Fire for soybean cultivation: Most forest fires have been raging in the Amazon since 2012

In the Amazon region, the worst fires have been raging in more than ten years.

Fire for soybean cultivation: Most forest fires have been raging in the Amazon since 2012

In the Amazon region, the worst fires have been raging in more than ten years. This is not only due to warmer temperatures. Previously deforested areas are intentionally set on fire. Because of economical reasons.

The worst fires in 12 years have been raging in the Brazilian Amazon. In September, 41,282 fires were registered in the region, according to the Institute for Space Research (Inpe), which is responsible for satellite monitoring. The last time there were more fires in a month was September 2012.

Wildfire season in Brazil runs from June to October. In most cases, the trees are felled first and then the cleared areas are set on fire to create new pastures and farmland for soybean cultivation. According to an analysis from 2021, the area under cultivation for soybeans in South America has doubled from 26,400 to 55,100 square kilometers since 2000.

This was almost always associated with the destruction of nature, researchers report in the journal "Nature Sustainability". The fastest expansion took place in the Brazilian Amazon region, where the area under soybean cultivation increased more than tenfold from 4,000 to 46,000 square kilometers.

According to data from the Brazilian Ministry of Agriculture, agricultural products such as soy go first and foremost to Asia, and there primarily to China, but also to the European Union with countries such as the Netherlands, Spain and Germany.
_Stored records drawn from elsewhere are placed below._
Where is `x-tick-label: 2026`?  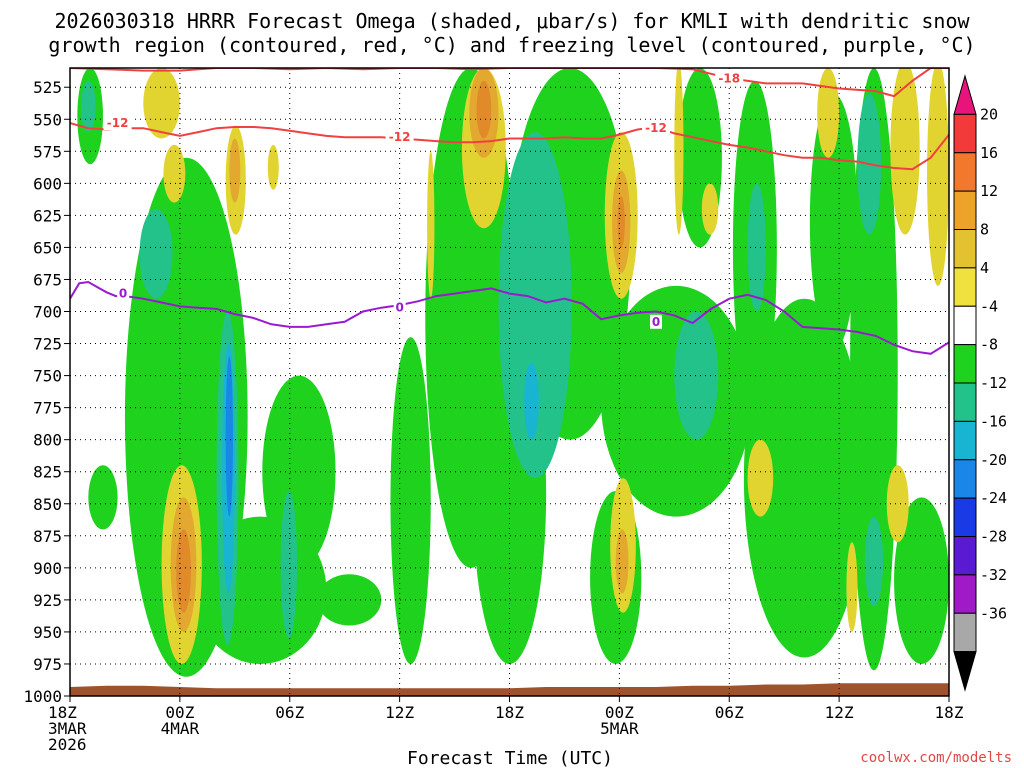 x-tick-label: 2026 is located at coordinates (68, 744).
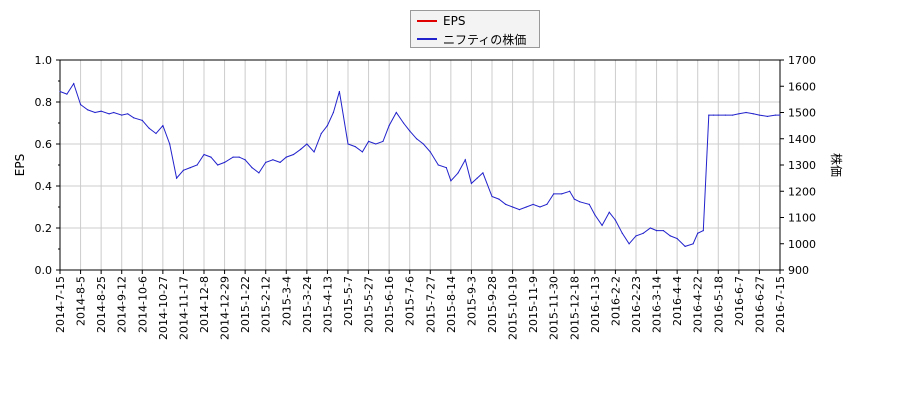 This screenshot has width=900, height=400. I want to click on x-tick-label: 2015-5-27, so click(370, 304).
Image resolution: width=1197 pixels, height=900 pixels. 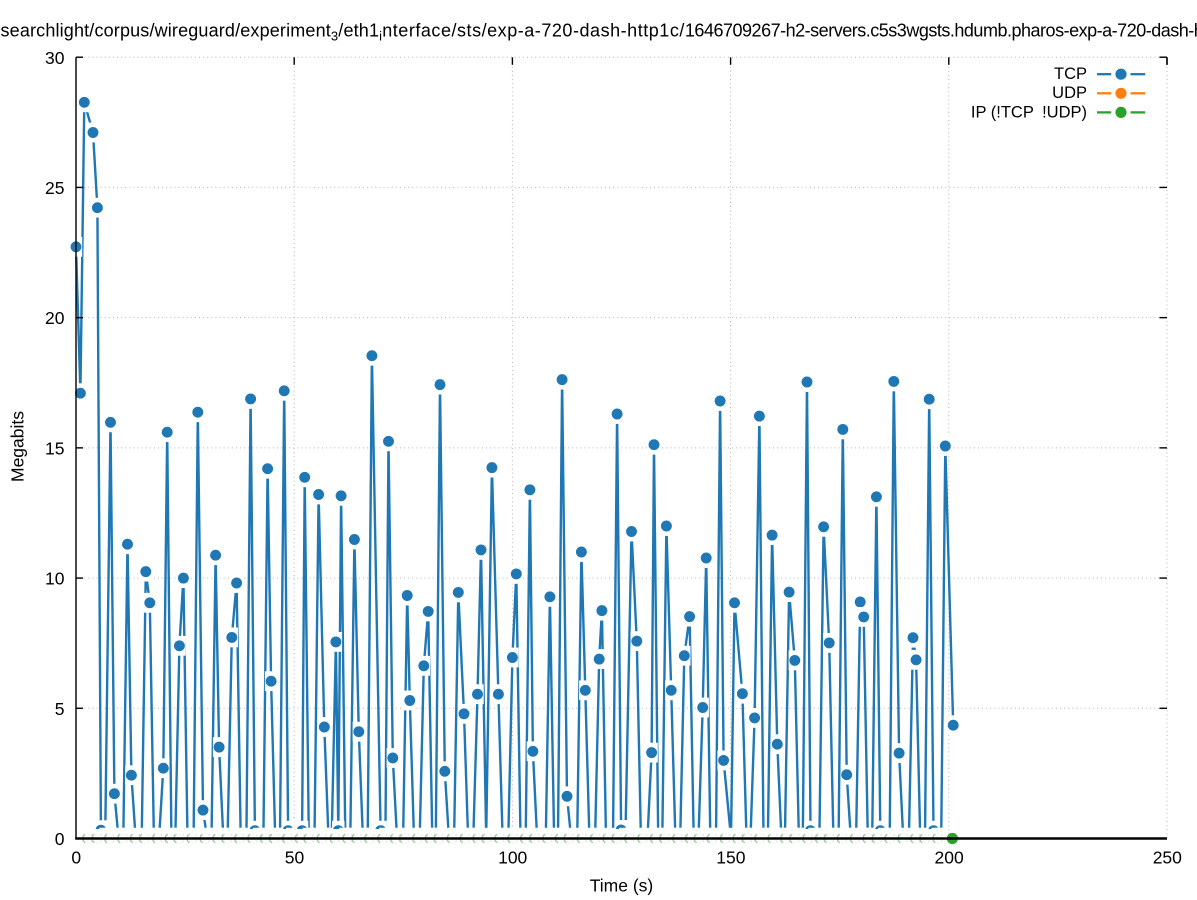 What do you see at coordinates (1168, 858) in the screenshot?
I see `svg-text: 250` at bounding box center [1168, 858].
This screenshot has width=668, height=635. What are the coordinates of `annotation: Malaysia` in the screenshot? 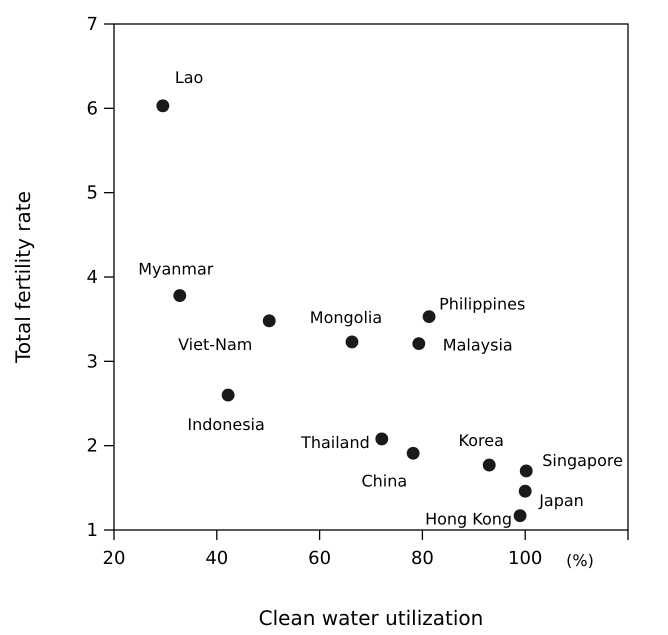 It's located at (478, 346).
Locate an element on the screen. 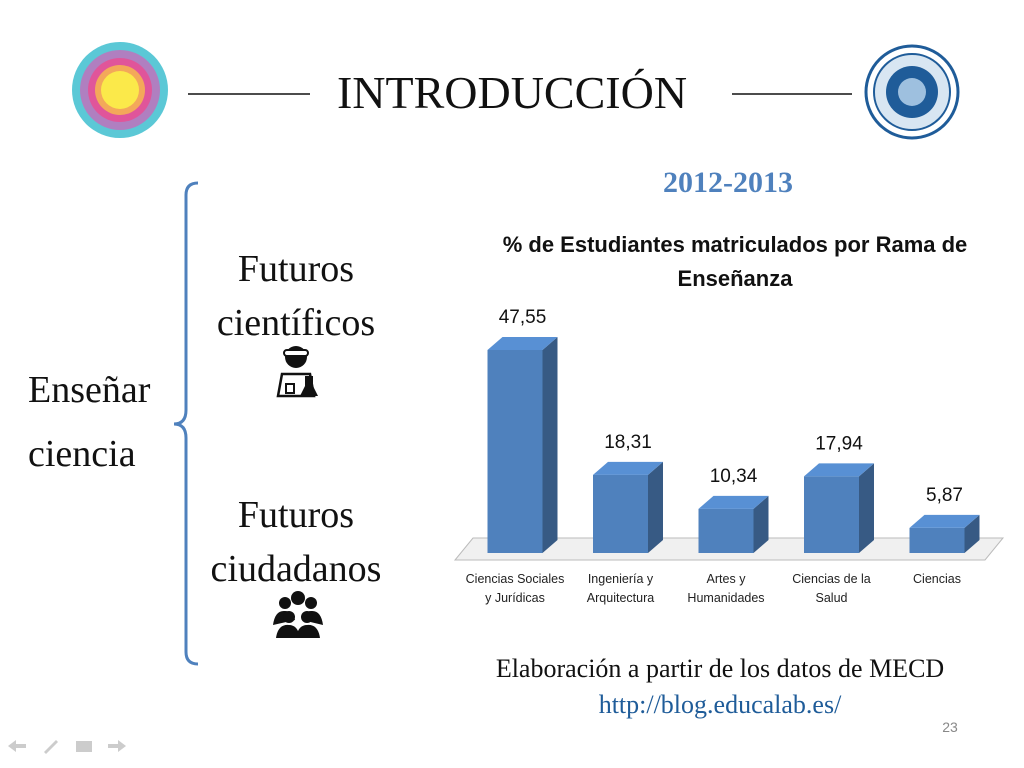 The width and height of the screenshot is (1024, 768). slide-title: INTRODUCCIÓN is located at coordinates (512, 92).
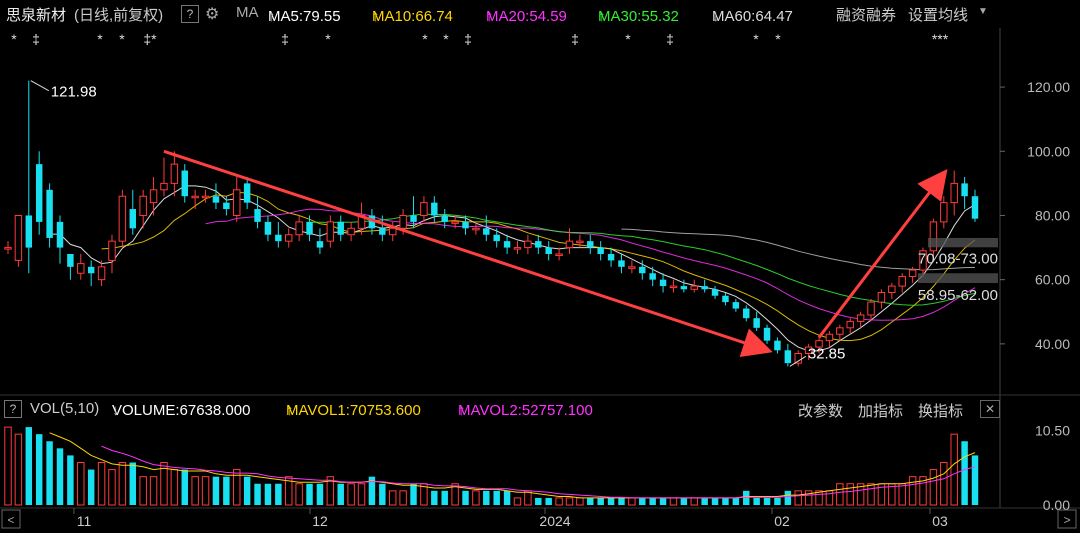 This screenshot has width=1080, height=533. What do you see at coordinates (36, 16) in the screenshot?
I see `stock-name: 思泉新材` at bounding box center [36, 16].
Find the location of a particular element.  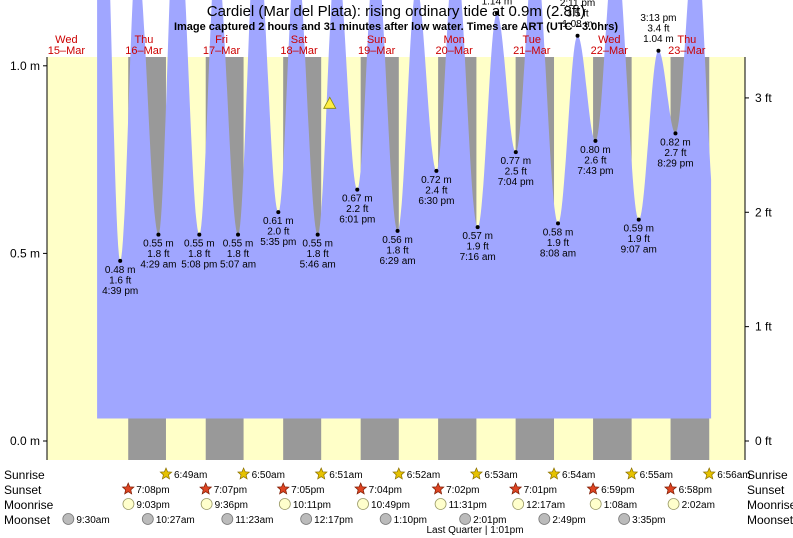

sunrise-time: 6:50am is located at coordinates (268, 476).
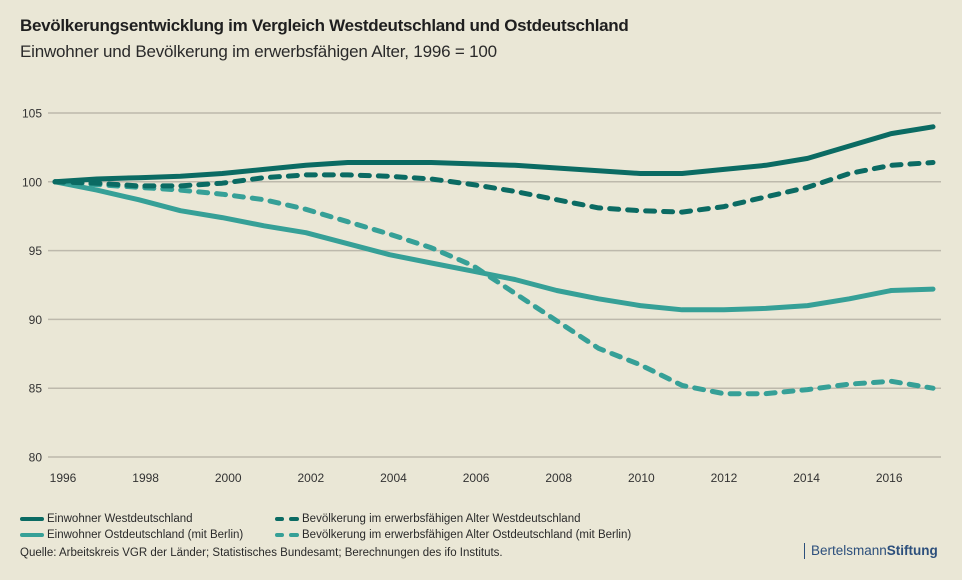 The height and width of the screenshot is (580, 962). Describe the element at coordinates (32, 182) in the screenshot. I see `y-tick-label: 100` at that location.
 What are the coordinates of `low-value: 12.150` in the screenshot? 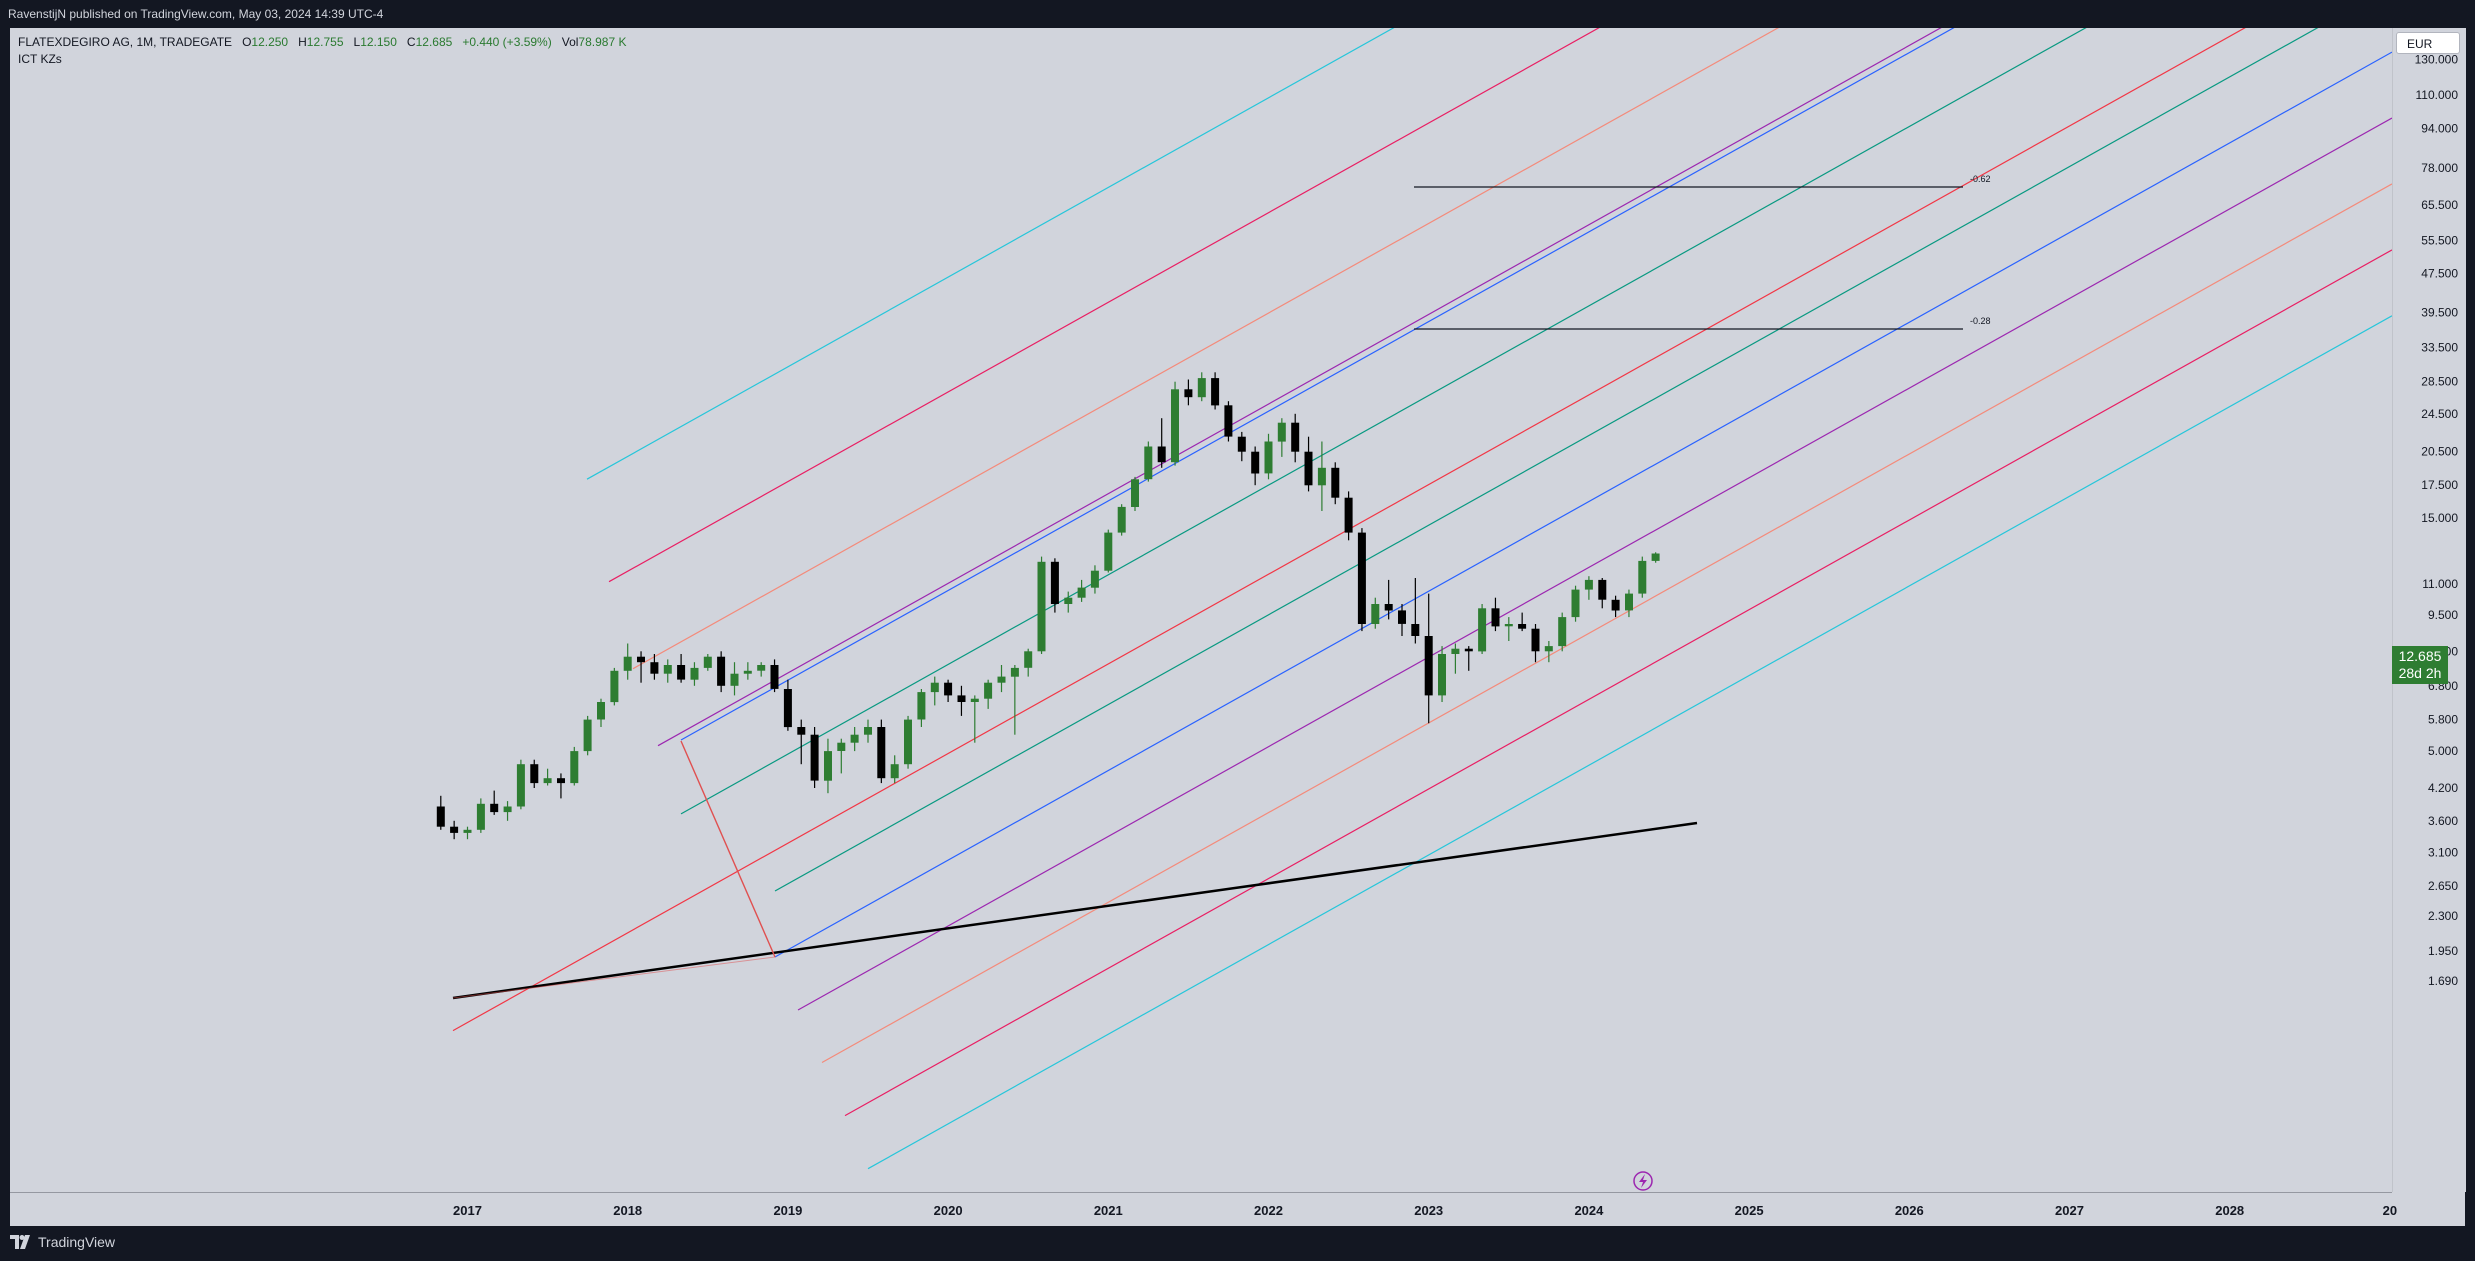 It's located at (378, 42).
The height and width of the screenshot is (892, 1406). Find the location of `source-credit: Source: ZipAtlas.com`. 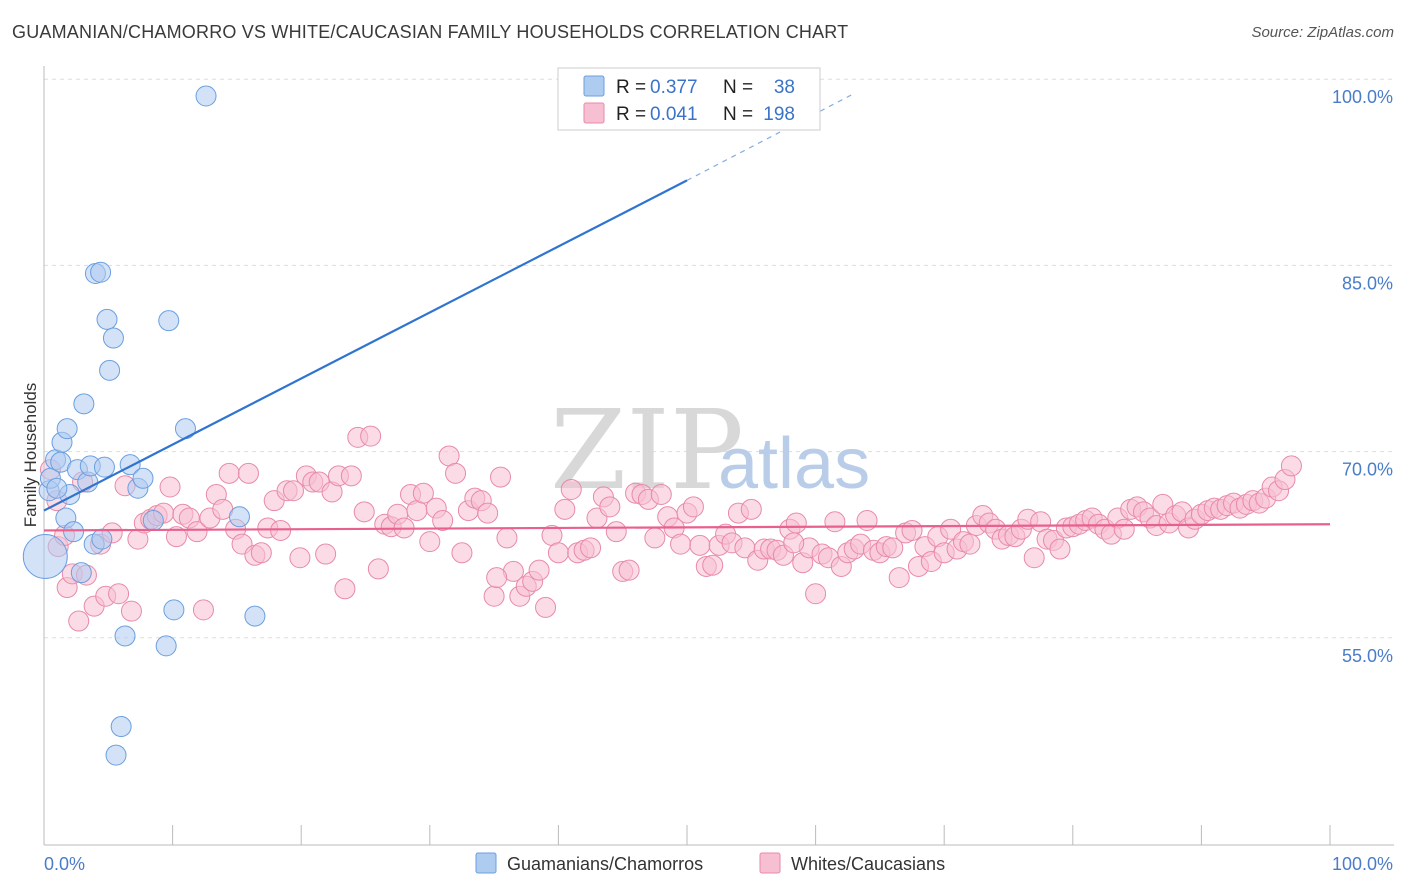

According to the environmental organization WWF, around 80 percent of the soy imported into the EU from other regions is used for animal feed. For most of the animals slaughtered in Germany, soy is a central component of the feed, this applies especially to pigs and poultry.

Because the rainforest in the Amazon region can bind immense amounts of the greenhouse gas CO2, it is also of great importance for the global climate. The topic of environmental and climate protection also plays a role in the presidential election on Sunday. Brazil's right-wing President Jair Bolsonaro sees the Amazon region primarily as an economic potential and wants to open up more land for agriculture and mining. His rival candidate, ex-president Luiz Inácio Lula da Silva, on the other hand, has promised to strengthen environmental and climate protection in the future. Lula is clearly ahead in the polls.